Ignore the publicity spin masters. It isn’t really the theme of the film that separates Karan Johar’s latest magnum opus, Kabhi Alvida Naa Kehna, from run-of-the-mill Bollywood releases. Yarns about of marital infidelity and explorations of the centrality of true love in the institution of marriage are as old as the hills, as much in cinema as in literature.
What, then, is the USP of KANK? It’s the film’s top-heavy star cast and Johar’s proven ability to fully exploit the individual on-screen qualities of his actors.
It isn’t often that a Hindi film features two of the biggest box office stars Bollywood has ever produced (Amitabh Bachchan and Shahrukh Khan), two of the three reigning Mumbai showbiz divas (Rani Mukherjee and Preity Zinta) and one of the brightest contendors to the throne (Abhishek Bachchan). With a stellar line-up like that parading across the screen for a running time of well over three hours, who needs even a modicum of a novel story?
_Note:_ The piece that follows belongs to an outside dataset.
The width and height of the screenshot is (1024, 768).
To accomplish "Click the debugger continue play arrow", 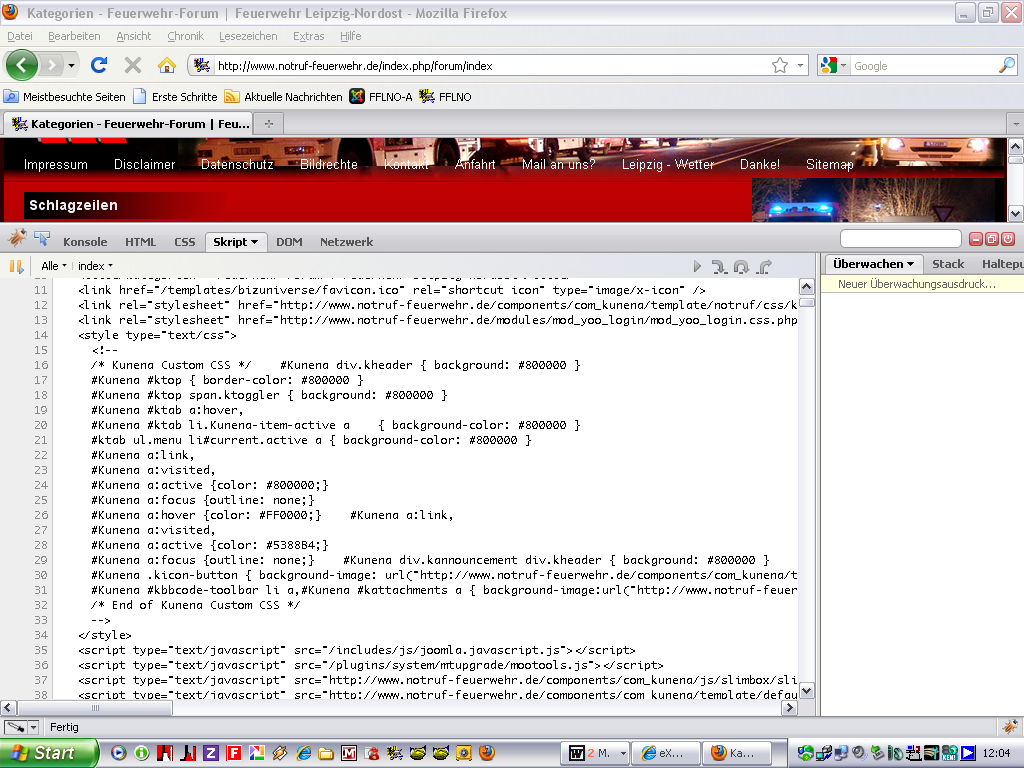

|The film's USP is its top-heavy star cast and Karan Johar’s proven ability to fully exploit the individual on-screen qualities of his actors.|
That, indeed, is what megastardom is all about. A star with a steady fan following can sell anything from toothpaste to hair oil to indifferent films. Of course, the men tapping into the groundswell of mass support that these stars command have to know exactly how and where to draw the line. Karan Johar is one those who knows.
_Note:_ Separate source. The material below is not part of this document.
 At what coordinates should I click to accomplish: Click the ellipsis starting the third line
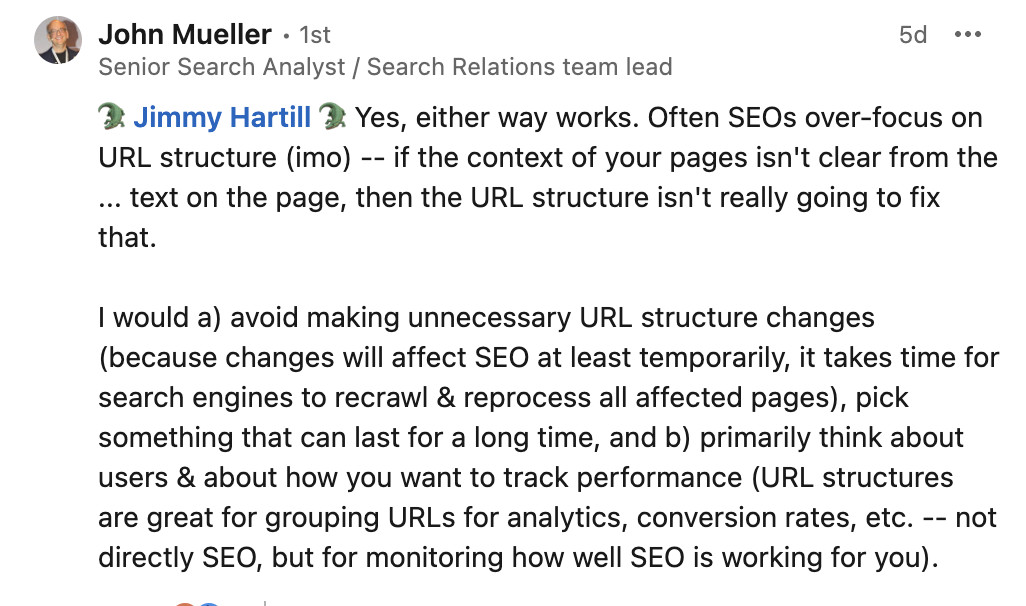pyautogui.click(x=110, y=198)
In a recent media interview, Shah Rukh Khan asserted that Bollywood would never be able to do without its star system. He is absolutely right. An industry that peddles films that are notoriously low on substance does need its stars to keep the paying public interested in the glossy but clunky products that it churns out.
The presence of a Shah Rukh Khan guarantees a strong box office opening, and if a film starring the Bollywood badshah has him doing the things that the masses love him for, you have a commercial hit on your hands. So writers, producers and directors who do not have a substantial storyline at their disposal turn to a saleable star to boost the box office potential of their films.
Hollywood, too, has its star system, with the likes of Tom Cruise and Johnny Depp, among numerous others, calling the shots. These actors do make a difference to the fortunes of their films, but, in the ultimate analysis, it is the entertainment quotient of the films that ensures box office durability. The star, no matter how big his paycheck and fan following, is zilch without a well-crafted movie. Tom Cruise needs Mission Impossible as much as the hugely successful franchise needs him. One is incomplete without the others.
Can the same be said of the relationship between a Bollywood star and his film? KANK wouldn’t be half as big a draw without its stars. For in Mumbai, especially in the big budget blockbuster space, substance plays second fiddle to the stars. Fans are loyal to their screen idols only as long as they get their money’s worth. They are satisfied with nothing less than the whole hog and then some more. Shahrukh must do everything, yes everything – sing, dance, cry, laugh, frown, play the fool, get tough, go bonkers in love – all in the span of three hours for a film to work at the box office. Naturally, amid it all, there isn’t much scope to narrate a tale that makes sense.
So, why expect KANK to rewrite Bollywood history? It’s enough for Johar’s third directorial vehicle to be exactly what it is meant to be – a multi-star vehicle designed to send everybody home in a happy frame of mind, secure in the belief that they have been given generous doses of the superstars and their mannerisms to last them until the next Shah Rukh Khan or Amitabh Bachchan starrer hits the neighbourhood multiplex.
That’s what Karan Johar is good at – not allowing too many cracks to get between his intent and his achievement. His stars are big, but his goals are small. The low artistic ambition, exalted commercial target formula works best when you have the biggest Bollywood stars on your side. There is no reason to suspect that KANK will belie that belief.